A 4.10 kg object on a horizontal frictionless surface is attached to a spring with spring constant 840 N/m. The object is displaced from equilibrium 50.0 cm horizontally (in the + direction) and given an initial velocity of 9.9 m/s back toward the equilibrium point at t=0 s
To find the equation of motion and the velocity of the object at any given time, we can use the principles of simple harmonic motion.
First, let's determine the force acting on the object when it is displaced from equilibrium. According to Hooke's Law, the force exerted by the spring is proportional to the displacement from equilibrium:
F = -k * x
Where:
- F is the force exerted by the spring (which is also the net force acting on the object).
- k is the spring constant (840 N/m).
- x is the displacement from equilibrium (50.0 cm or 0.50 m in this case).
Plugging in these values, we get:
F = -(840 N/m) * (0.50 m)
F = -420 N
Since this is the net force acting on the object, we can use Newton's second law to find the acceleration. The formula is:
F = m * a
Where:
- m is the mass of the object (4.10 kg).
- a is the acceleration of the object.
Plugging in the values:
-420 N = (4.10 kg) * a
Solving for a:
a = -420 N / (4.10 kg)
a ≈ -102.44 m/s²
The negative sign indicates that the acceleration is in the opposite direction of the displacement. So, the object will experience an acceleration of approximately -102.44 m/s².

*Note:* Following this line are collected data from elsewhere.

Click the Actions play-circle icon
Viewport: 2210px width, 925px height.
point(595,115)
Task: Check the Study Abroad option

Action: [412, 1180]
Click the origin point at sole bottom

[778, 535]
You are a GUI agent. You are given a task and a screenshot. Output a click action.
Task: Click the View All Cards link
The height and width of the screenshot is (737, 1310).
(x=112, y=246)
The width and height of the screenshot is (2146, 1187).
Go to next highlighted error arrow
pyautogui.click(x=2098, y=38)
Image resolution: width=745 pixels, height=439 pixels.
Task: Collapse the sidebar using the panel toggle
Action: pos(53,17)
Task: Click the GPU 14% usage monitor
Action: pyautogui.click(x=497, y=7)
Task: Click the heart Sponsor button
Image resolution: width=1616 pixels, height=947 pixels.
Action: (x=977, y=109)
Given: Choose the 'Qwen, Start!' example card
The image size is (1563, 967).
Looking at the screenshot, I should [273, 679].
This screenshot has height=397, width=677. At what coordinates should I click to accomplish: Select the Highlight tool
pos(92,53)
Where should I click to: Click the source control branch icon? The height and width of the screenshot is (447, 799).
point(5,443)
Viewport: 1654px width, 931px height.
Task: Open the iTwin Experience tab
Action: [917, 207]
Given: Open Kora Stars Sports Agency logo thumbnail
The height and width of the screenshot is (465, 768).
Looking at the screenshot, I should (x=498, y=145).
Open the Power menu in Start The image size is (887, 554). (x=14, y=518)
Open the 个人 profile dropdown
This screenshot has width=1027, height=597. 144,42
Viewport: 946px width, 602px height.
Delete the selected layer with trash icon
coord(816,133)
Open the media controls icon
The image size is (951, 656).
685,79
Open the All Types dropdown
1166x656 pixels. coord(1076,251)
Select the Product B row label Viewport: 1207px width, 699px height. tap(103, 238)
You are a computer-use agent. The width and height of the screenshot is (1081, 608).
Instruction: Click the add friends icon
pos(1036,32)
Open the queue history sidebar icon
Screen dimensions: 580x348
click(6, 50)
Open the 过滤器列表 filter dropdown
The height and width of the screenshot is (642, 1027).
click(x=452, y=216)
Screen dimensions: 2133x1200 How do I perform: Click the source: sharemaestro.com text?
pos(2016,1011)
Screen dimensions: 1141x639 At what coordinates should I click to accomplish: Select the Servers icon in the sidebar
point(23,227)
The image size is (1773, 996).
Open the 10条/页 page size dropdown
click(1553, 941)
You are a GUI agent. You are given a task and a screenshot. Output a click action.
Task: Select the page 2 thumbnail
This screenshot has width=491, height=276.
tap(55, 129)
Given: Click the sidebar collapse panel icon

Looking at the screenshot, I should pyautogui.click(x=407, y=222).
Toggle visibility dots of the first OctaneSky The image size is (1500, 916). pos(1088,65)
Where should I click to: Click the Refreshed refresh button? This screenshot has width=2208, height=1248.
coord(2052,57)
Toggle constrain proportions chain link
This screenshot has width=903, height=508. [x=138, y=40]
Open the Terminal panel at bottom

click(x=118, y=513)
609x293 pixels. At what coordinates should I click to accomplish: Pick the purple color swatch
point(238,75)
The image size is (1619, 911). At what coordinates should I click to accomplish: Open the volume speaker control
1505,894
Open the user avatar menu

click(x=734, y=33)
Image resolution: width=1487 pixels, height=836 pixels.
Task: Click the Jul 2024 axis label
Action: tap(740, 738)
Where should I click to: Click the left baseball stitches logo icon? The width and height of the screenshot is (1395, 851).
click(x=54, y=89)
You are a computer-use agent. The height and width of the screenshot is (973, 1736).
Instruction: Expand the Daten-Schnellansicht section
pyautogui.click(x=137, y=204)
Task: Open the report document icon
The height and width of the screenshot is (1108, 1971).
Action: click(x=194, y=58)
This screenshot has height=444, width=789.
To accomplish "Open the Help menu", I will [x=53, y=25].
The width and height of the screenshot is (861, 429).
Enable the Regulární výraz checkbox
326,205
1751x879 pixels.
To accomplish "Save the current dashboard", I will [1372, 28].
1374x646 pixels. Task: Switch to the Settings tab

To find the velocity at any given time, we can use the kinematic equation:
v = v₀ + a * t
Where:
- v is the velocity at any given time.
- v₀ is the initial velocity (9.9 m/s in this case).
- a is the acceleration (-102.44 m/s², as calculated above).
- t is the time (in seconds).
Plugging in the values:
v = (9.9 m/s) + (-102.44 m/s²) * t
Therefore, the equation of motion for the object is:
v = 9.9 - 102.44t
This equation allows you to calculate the velocity of the object at any given time after t=0 seconds.
Note: This analysis assumes no external forces (such as friction) are acting on the object.